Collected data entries
== Segment start ==
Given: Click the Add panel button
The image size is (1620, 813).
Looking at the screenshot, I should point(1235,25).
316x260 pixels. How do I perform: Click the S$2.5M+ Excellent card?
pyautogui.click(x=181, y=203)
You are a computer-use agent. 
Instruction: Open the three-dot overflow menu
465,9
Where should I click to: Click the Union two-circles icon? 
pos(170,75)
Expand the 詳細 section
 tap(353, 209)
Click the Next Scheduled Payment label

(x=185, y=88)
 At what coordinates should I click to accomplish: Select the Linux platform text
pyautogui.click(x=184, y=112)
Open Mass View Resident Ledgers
== Segment end ==
= Exercise objective =
Please return the data above exactly as given.

= Result of this task =
Given: Click the Add panel button
The image size is (1620, 813).
Looking at the screenshot, I should point(1235,25).
316x260 pixels. How do I perform: Click the S$2.5M+ Excellent card?
pyautogui.click(x=181, y=203)
You are a computer-use agent. 
Instruction: Open the three-dot overflow menu
465,9
Where should I click to: Click the Union two-circles icon? 
pos(170,75)
Expand the 詳細 section
 tap(353, 209)
Click the Next Scheduled Payment label

(x=185, y=88)
 At what coordinates should I click to accomplish: Select the Linux platform text
pyautogui.click(x=184, y=112)
Open Mass View Resident Ledgers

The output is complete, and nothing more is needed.